Directed by David Leitch (half of the original John Wick team) from a screenplay by series regular Chris Morgan, this one dips its toe into science-fiction waters, probably to set the stage for the Fast & Furious gang to go to outer space someday. Here, the CIA recruits bounty hunter and government agent Luke Hobbs (Dwayne Johnson) and British special forces assassin Deckard Shaw (Jason Statham) to work together — even though they ostensibly hate each other — to stop a deadly virus from falling into the hands of one Brixton (Idris Elba), who is not, contrary to what his name implies, a white kid from Idaho but a semi-bionic bad guy in a bulletproof rubber suit. His organization, the all-knowing, all-controlling biotech company Eteon, wants to help humans “evolve” through cybernetic enhancements, but first it wants to use the virus to thin the herd. That may sound like genocide, but Brixton has a rebuttal to that: “Genocide, shmenocide.” Classic Brixton!
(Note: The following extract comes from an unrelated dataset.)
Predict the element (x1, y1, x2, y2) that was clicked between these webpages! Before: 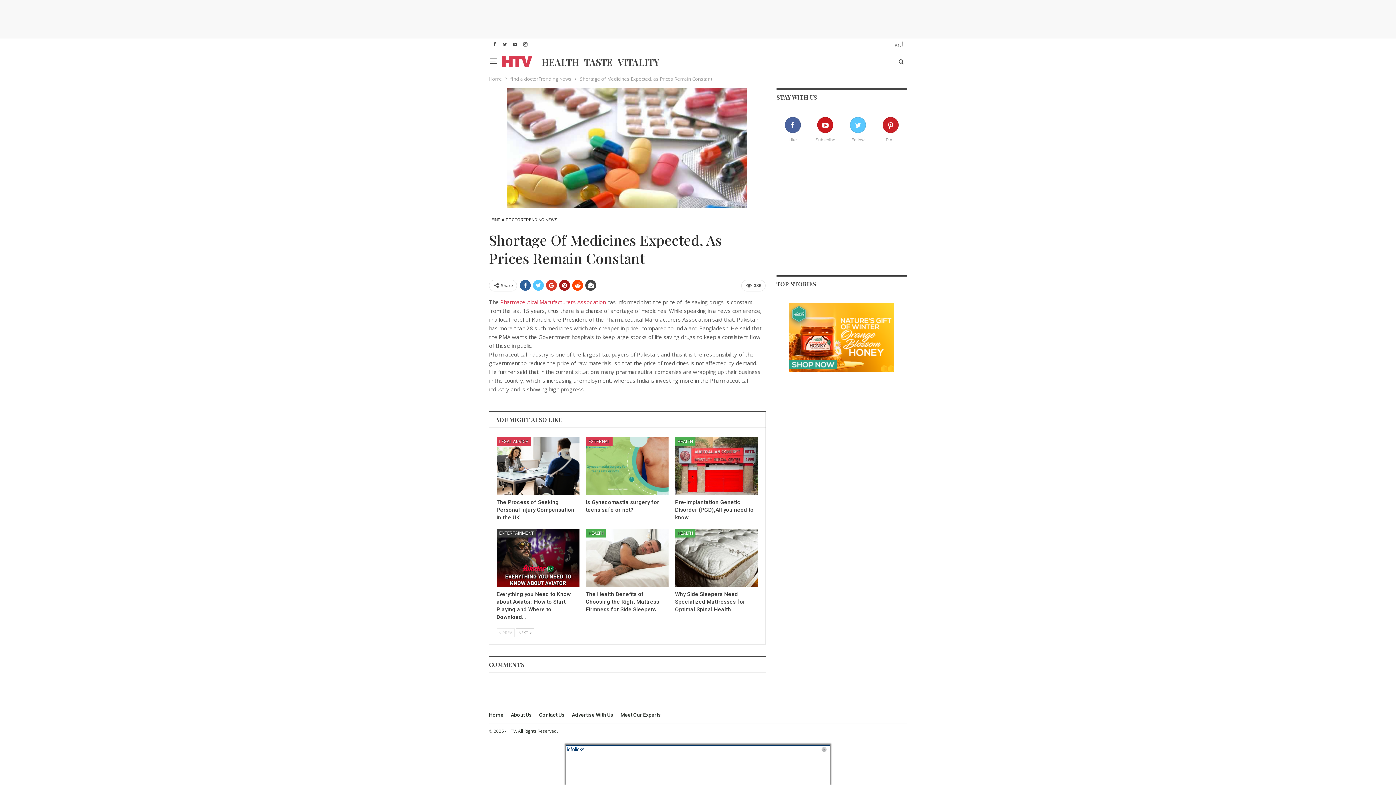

The virus is currently in the veins of rogue MI6 agent Hattie Shaw (Vanessa Kirby), Deckard’s sister, who injected it for safekeeping and has 72 hours to get it out before it does its thing. There are a few ticking clocks in the film, none heeded with anything approaching chronological realism. At one point the plot requires everyone to go from Moscow to Samoa, a distance of 9,100 miles that would take 12 hours (plus 10 more for the time difference) if you flew at Mach 1 the whole way but which they accomplish in, like, an afternoon. Very little of the film makes sense under scrutiny, including the choice to explain Brixton’s indestructibility by saying he’s cybernetic when Hobbs and Shaw are just as un-killable and impervious to pain without explanation. I mean, that’s just how guys ARE in these movies. You don’t need the tech mumbo-jumbo.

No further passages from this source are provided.